Over 67,000 COVID-19 patients hospitalized in US amid winter surge
With winter closing in and COVID-19 cases on the rise, hospitals across the United States are once again facing the pressures of caring for thousands of patients.
More than 67,000 people are currently hospitalized with COVID-19 nationwide, according to federal data.
Rebecca Long, lead nurse in a COVID-19 intensive care unit at Nebraska Medical Center in Omaha, told ABC News that she and her team "literally do not have any ICU beds" available.
"I don't want anyone else's family member or loved one to have to be in the position where we say, like, we can't help you because we don't have the resources," Long said. "As health care providers, all we want to do is help people and we can't because we physically can't."
Dr.
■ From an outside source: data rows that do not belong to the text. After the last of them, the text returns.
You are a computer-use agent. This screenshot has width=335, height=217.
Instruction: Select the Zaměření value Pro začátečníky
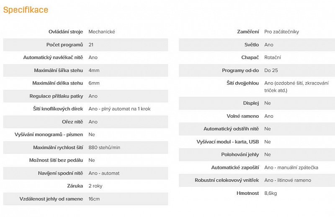point(281,32)
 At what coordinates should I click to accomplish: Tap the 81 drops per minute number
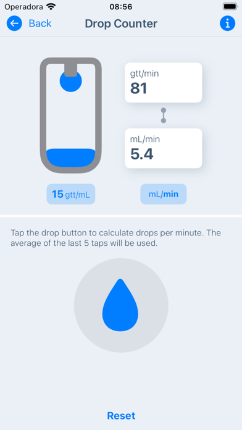tap(139, 88)
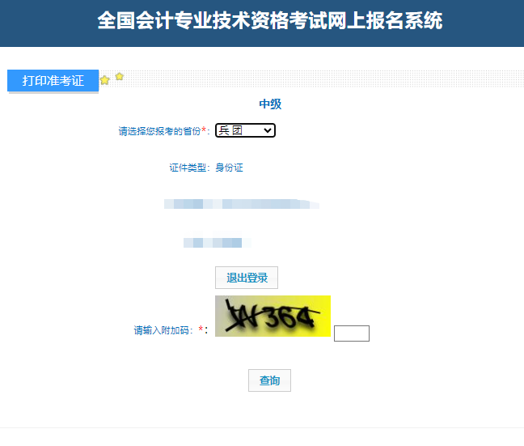Click the 全国会计专业技术资格考试网上报名系统 title
Viewport: 524px width, 446px height.
click(270, 21)
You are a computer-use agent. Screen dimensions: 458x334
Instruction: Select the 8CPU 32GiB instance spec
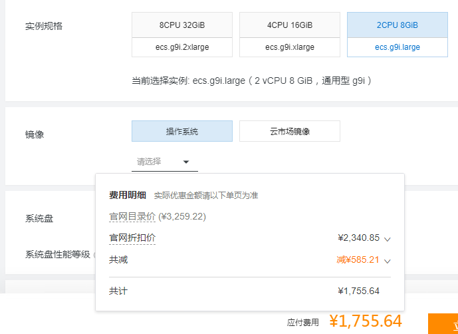(182, 25)
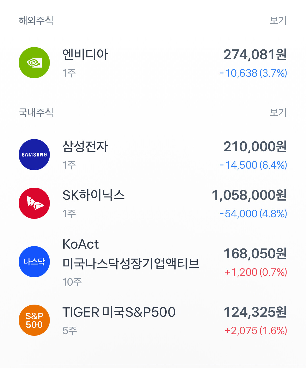The width and height of the screenshot is (306, 368).
Task: Open 보기 link next to 국내주식
Action: tap(278, 112)
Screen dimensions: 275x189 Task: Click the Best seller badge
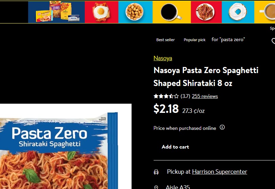point(165,40)
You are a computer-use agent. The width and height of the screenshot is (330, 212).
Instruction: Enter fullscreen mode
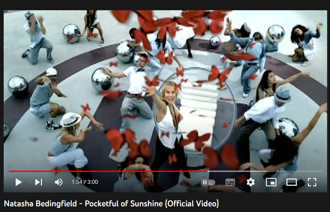tap(312, 182)
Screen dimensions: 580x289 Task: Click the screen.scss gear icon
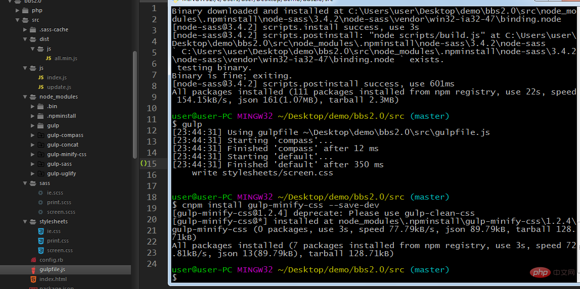click(x=40, y=212)
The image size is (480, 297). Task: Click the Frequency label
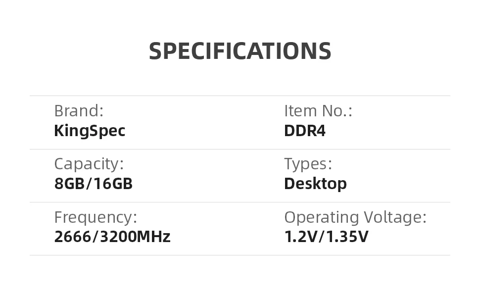(95, 217)
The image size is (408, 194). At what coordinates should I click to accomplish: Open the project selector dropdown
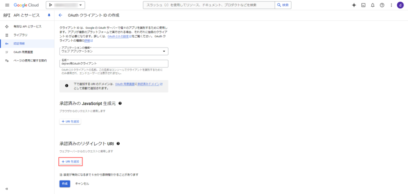click(x=65, y=5)
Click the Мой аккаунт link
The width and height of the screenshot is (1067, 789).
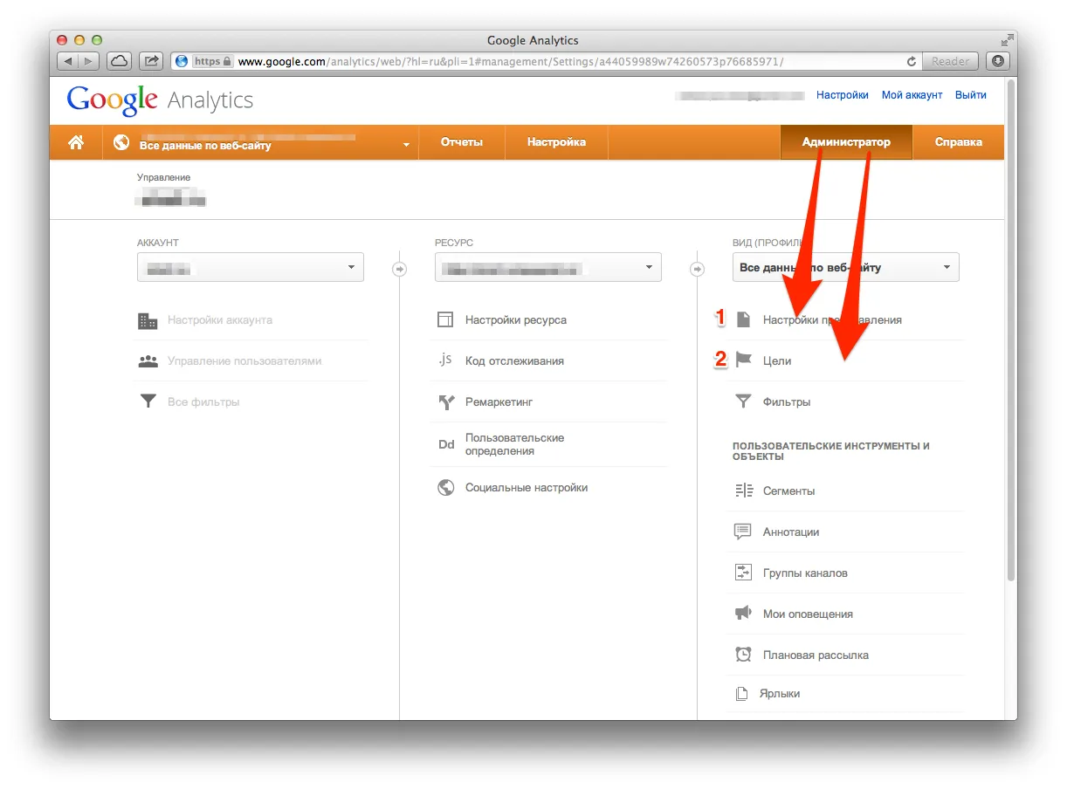point(912,95)
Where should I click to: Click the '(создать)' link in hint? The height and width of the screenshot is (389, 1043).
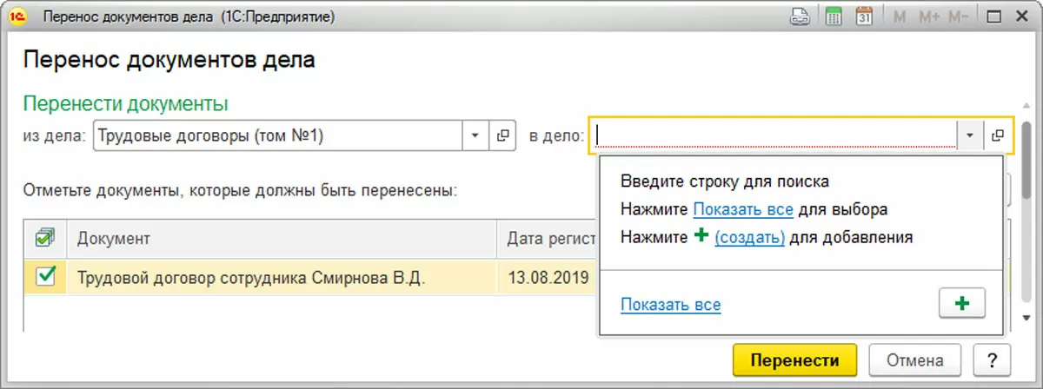tap(749, 237)
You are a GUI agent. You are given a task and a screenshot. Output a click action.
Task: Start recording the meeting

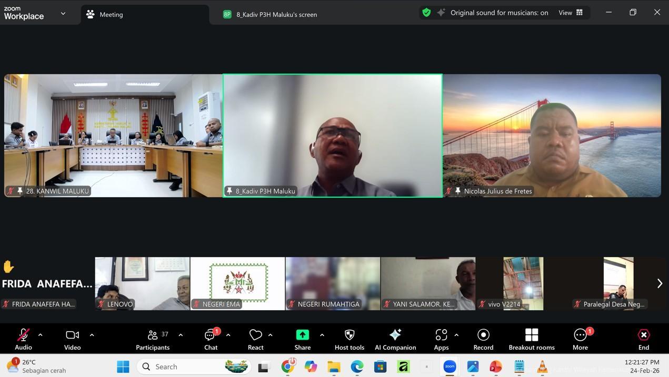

Kyle McCarty, medical director of emergency services at both HSHS St. Mary's and HSHS St. Vincent hospitals in Green Bay, Wisconsin, told ABC News that health care workers are feeling burned out after "being asked to do more with less."
"We're exhausted by the knowledge that we are the duct tape that is preventing a complete collapse of the health care system," McCarty said. "There's a national shortage of hospital staff, which is making it difficult to take care of patients the way that we want it. There aren't enough inpatient beds for the patients that need to be admitted to the hospital."
"This is a call for reinforcements, not a warning to stay away, because we don't want this to be the new normal," he added. "If we can recruit more health care teammates, it doesn't have to be."